Long-Form Text-to-Music Generation with Adaptive Prompts: A Case of Study in Tabletop Role-Playing Games Soundtracks

Felipe Marra,Lucas N. Ferreira
2024-11-06
Abstract:This paper investigates the capabilities of text-to-audio music generation models in producing long-form music with prompts that change over time, focusing on soundtrack generation for Tabletop Role-Playing Games (TRPGs). We introduce Babel Bardo, a system that uses Large Language Models (LLMs) to transform speech transcriptions into music descriptions for controlling a text-to-music model. Four versions of Babel Bardo were compared in two TRPG campaigns: a baseline using direct speech transcriptions, and three LLM-based versions with varying approaches to music description generation. Evaluations considered audio quality, story alignment, and transition smoothness. Results indicate that detailed music descriptions improve audio quality while maintaining consistency across consecutive descriptions enhances story alignment and transition smoothness.
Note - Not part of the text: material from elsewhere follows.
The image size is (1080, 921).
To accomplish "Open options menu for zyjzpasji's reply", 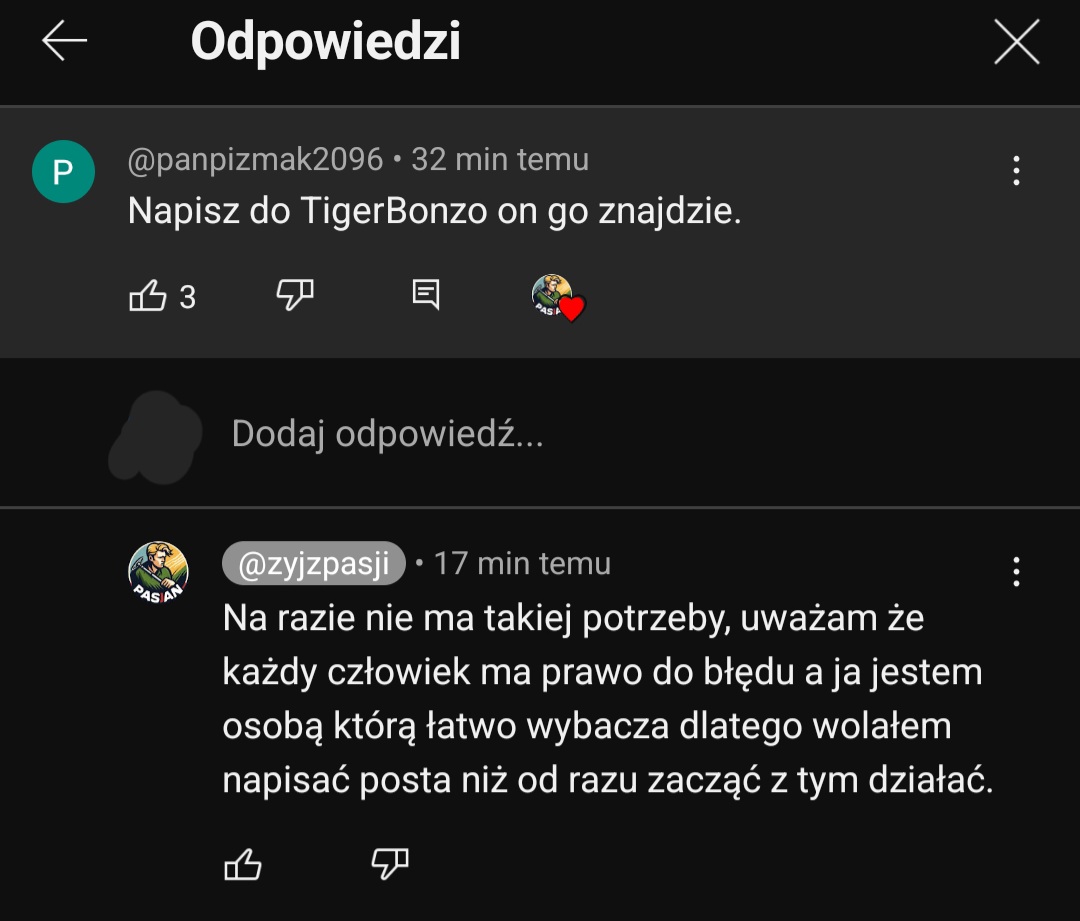I will [x=1016, y=571].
Sound,Artificial Intelligence,Multimedia,Neural and Evolutionary Computing,Audio and Speech Processing
What problem does this paper attempt to address?
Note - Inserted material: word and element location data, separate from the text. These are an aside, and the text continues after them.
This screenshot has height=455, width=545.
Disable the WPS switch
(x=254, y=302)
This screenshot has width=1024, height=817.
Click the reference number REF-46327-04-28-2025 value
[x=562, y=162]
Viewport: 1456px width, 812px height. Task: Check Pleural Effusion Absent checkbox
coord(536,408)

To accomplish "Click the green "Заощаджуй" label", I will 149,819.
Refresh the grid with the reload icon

The problems that this paper attempts to solve are: **Evaluating the performance of text - to - music generation models when generating long - duration music (more than 30 seconds), especially in the application of background music generation in tabletop role - playing games (TRPGs)**. Specifically, the author focuses on: 1. **Challenges in generating long - duration music**: Existing text - to - music generation models usually generate music clips within a short time (such as 30 seconds). However, when it is required to generate longer - duration music, how to ensure the quality, coherence, and consistency with the story scene of the music is a challenge. Especially in TRPGs, as the plot of the game changes, the music description also needs to be continuously updated. 2. **The role of adaptive prompts**: How to control the music generation process through dynamically changing prompts (that is, music descriptions generated in real - time according to the game plot), so that the generated music can better match the game scene and the transition between different scenes is smoother. To solve these problems, the author proposes a system named **Babel Bardo**, which combines large - language models (LLM) and text - to - music generation models to transcribe players' dialogues into music descriptions and generate corresponding background music. The paper conducts experiments with four different versions of the Babel Bardo system and evaluates its performance in two TRPG campaigns, focusing on the following aspects: - **Audio quality**: Use the Fréchet Audio Distance (FAD) metric to measure the quality of the generated music. - **Consistency with the story**: Use the Kullback - Leibler Divergence (KLD) metric to measure the similarity between the generated music and the original background music. - **Smoothness of transition**: Also use the KLD metric to measure whether the transition between music clips is smooth. The experimental results show that detailed music descriptions are helpful to improve audio quality, and maintaining the consistency between continuous descriptions is helpful to achieve smoother music transitions. In addition, emotional signals (such as happiness, calmness, excitement, suspense) play an important role in generating music that conforms to the TRPG plot.